▸ Task details:
Every line from the beginning of the data through the line containing "Task: Choose option C 明显，影响工作和生活" should be reproduced exactly, and no further lines should be output.

Stored records:
- - -

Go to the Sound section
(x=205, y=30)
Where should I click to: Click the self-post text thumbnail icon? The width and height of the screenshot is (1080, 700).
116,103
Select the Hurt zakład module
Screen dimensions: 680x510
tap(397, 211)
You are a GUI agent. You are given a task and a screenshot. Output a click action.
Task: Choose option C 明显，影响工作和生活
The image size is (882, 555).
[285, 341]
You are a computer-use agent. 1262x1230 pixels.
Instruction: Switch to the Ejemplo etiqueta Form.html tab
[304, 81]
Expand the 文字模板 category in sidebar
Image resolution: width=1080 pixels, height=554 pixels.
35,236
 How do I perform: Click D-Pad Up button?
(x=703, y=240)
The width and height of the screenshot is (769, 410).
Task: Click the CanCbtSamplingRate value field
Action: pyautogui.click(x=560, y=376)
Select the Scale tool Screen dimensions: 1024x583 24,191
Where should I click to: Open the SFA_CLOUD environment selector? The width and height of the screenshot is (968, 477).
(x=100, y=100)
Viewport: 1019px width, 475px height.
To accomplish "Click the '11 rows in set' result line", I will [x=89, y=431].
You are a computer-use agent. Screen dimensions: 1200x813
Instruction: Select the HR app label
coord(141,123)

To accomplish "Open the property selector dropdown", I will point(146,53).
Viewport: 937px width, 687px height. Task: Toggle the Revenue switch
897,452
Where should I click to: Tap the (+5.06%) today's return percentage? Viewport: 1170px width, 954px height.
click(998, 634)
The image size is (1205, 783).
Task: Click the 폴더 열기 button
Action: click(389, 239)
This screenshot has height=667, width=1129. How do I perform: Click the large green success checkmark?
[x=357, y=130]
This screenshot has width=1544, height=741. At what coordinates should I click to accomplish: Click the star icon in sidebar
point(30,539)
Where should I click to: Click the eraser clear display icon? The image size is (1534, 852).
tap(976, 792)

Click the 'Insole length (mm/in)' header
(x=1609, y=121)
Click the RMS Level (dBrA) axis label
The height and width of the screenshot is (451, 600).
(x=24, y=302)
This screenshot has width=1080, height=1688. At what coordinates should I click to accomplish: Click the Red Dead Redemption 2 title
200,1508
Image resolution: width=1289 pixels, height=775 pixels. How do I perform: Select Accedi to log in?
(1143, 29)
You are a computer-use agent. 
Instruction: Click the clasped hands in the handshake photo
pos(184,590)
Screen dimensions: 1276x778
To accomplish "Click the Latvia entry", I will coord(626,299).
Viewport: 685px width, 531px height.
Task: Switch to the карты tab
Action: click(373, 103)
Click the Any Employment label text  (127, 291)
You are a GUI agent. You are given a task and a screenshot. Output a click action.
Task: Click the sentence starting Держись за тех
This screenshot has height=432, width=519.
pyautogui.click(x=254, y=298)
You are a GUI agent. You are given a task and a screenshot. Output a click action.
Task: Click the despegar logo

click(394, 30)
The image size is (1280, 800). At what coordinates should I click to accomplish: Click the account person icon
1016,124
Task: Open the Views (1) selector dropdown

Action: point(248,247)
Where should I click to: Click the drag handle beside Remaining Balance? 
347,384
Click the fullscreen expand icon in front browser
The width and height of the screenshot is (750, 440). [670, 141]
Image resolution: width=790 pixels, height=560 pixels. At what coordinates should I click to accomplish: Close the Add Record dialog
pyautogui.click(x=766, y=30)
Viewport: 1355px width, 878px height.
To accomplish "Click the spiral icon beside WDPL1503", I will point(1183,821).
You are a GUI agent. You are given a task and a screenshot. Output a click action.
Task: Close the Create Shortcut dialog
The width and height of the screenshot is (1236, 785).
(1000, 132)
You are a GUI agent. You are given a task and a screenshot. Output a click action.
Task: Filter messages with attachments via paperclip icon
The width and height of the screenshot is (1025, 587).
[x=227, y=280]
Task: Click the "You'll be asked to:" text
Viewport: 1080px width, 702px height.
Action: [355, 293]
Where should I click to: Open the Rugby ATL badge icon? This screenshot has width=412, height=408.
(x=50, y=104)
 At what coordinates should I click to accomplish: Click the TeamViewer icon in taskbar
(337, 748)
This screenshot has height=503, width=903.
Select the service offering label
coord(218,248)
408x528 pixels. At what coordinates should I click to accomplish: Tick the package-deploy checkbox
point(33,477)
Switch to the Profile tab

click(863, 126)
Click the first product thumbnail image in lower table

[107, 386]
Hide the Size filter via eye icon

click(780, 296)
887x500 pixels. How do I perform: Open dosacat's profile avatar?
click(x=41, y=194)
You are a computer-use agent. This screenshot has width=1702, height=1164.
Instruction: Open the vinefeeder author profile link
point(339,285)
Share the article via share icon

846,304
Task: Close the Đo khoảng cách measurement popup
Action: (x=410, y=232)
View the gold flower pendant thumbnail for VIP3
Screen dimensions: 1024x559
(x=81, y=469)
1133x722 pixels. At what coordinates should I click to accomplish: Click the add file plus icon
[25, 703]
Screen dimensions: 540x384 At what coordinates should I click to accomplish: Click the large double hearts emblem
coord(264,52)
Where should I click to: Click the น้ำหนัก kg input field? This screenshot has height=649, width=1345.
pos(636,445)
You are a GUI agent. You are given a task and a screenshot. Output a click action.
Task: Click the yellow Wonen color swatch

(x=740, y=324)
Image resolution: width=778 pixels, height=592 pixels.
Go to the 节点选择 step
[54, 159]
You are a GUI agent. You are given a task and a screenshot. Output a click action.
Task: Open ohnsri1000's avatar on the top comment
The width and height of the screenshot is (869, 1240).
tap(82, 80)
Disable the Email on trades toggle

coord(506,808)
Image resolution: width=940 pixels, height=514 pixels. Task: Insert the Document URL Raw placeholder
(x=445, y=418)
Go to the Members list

- - -

▸ Written answer:
Go to the Sound section
(x=205, y=30)
Where should I click to: Click the self-post text thumbnail icon? The width and height of the screenshot is (1080, 700).
116,103
Select the Hurt zakład module
Screen dimensions: 680x510
tap(397, 211)
You are a GUI agent. You are given a task and a screenshot. Output a click action.
Task: Choose option C 明显，影响工作和生活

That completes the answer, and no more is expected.